Samar, Muro y Hediaz -compañías de autocares básicamente dedicados al transporte escolar- han sido condenadas por disponer de reproductores de cedés y deuvedés en sus vehículos.
No haber pagado las cuotas previas a la Sociedad General de Autores (SGAE) ha sido causa suficiente para ser condenadas por la Audiencia de Zaragoza, que obliga a las tres empresas a indemnizar a la SGAE con 6.429,8 euros, además de las costas judiciales por los recursos que presentaron, según El periódico de Aragón.
Asimismo, el rotativo señala que una de las compañías alegó que sus autobuses únicamente efectúan servicios de transporte escolar, trayectos que, por sus características, no exigen "la reproducción de medio alguno audiovisual".
Sin embargo, "tal posible característica no parece descartar que no se utilicen aquellos instrumentos de reproducción musical o cinematográfica en esos viajes, o que (los autocares) no sean utilizados en otros recorridos diferentes que también sin duda se efectuarán, o en definitiva porque la mera existencia de los aparatos mismos obliga a presumir su utilización", argumenta la Audiencia.
Precedentes en un bar...
Para reforzar su tesis, el tribunal cita una sentencia de la Audiencia de Granada sobre un caso similar relacionado con el uso de una televisión en un bar: "No repugna a los criterios que rigen la prueba de presunciones deducir que ese televisor se tiene para ser visto por el público que acude al establecimiento", señala la resolución.
Esta misma sentencia recuerda que la SGAE está legitimada para reclamar compensaciones por la explotación de derechos por fonogramas y videogramas en España, ya que dispone de una habilitación administrativa en ese sentido y sus estatutos fueron aprobados por el Ministerio de Cultura, aunque le exime de tener que probar que las empresas a las que demanda hacen un uso irregular de esos productos.
"Resultaría tarea imposible para la actora (la SGAE) como entidad ajena a aquella a la que explota los autobuses, la de probar que los aparatos colocados en los mismos no son utilizados para dicho menester que le es propio", resuelve el tribunal.
Los aparatos venían colocados de serie
Otra de las empresas incluyó entre sus alegaciones a la Audiencia el hecho de que los aparatos de reproducción audiovisual de su flota, en los cuales "negó el uso del repertorio gestionado" por la SGAE, venían de serie y no fueron instalados por la compañía.

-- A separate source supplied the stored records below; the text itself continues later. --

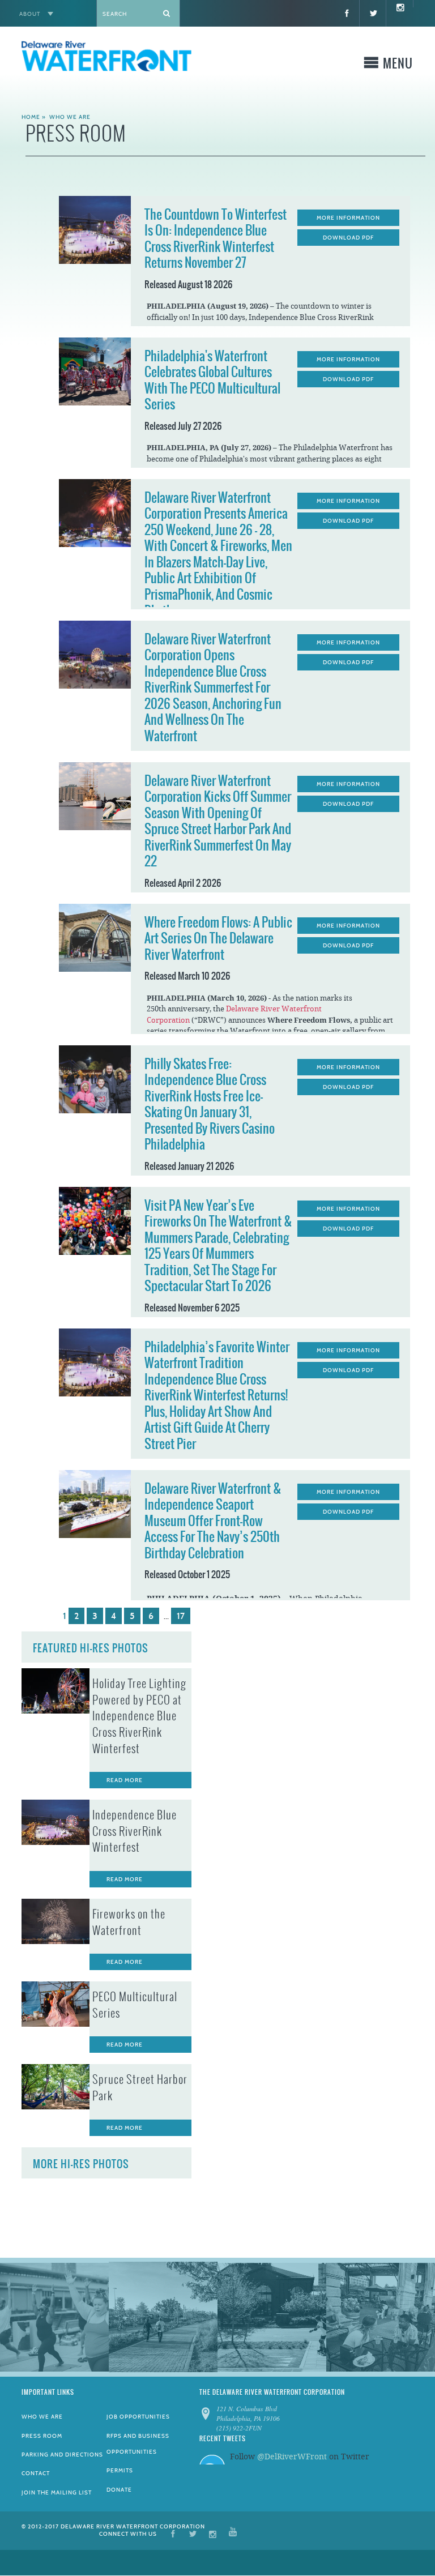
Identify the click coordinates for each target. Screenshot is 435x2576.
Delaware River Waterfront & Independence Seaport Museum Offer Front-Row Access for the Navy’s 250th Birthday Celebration (212, 1520)
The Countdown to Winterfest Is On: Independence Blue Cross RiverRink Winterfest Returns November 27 (215, 238)
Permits (119, 2470)
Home (31, 117)
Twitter (193, 2533)
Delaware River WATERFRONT (106, 58)
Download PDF (348, 237)
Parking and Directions (62, 2454)
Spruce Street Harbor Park (139, 2087)
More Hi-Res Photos (81, 2164)
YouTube (233, 2533)
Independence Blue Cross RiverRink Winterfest (134, 1831)
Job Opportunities (138, 2416)
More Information (348, 217)
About (29, 14)
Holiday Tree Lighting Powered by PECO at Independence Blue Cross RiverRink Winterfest (139, 1715)
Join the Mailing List (57, 2492)
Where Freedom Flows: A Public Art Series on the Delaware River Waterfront (218, 938)
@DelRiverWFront (292, 2457)
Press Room (42, 2436)
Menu (398, 65)
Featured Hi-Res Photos (90, 1648)
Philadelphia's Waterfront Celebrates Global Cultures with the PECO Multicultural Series (212, 380)
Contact (36, 2473)
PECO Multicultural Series (134, 2004)
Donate (119, 2489)
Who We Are (70, 117)
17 (181, 1615)
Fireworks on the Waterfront (128, 1922)
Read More (124, 1780)
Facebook (173, 2533)
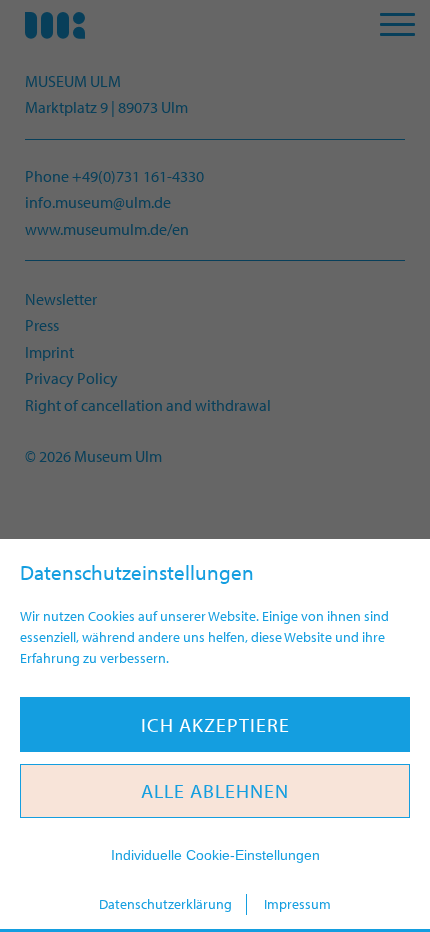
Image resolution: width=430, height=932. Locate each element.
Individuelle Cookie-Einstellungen (215, 855)
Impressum (297, 904)
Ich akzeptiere (215, 724)
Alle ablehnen (215, 790)
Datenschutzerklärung (165, 904)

De hecho, su presencia en los vehículos no se incluye como atractivo en las acciones publicitarias de la compañía.
Sin embargo, el tribunal rechaza este alegato con la doctrina de la tele del bar. "La existencia de tales aparatos en los autobuses presume que se lleva a cabo la difusión o comunicación pública de obras de autores cuyos derechos gestiona la sociedad demandante", señala la Audiencia, que considera "indigente" las diferencias, esgrimidas por la compañía, entre medios de transporte y establecimientos públicos.
"El sentir jurisprudencial consolidado establece (...) que la mera existencia de un aparato de televisión en un establecimiento abierto al público supone su uso para el visionado", concluye.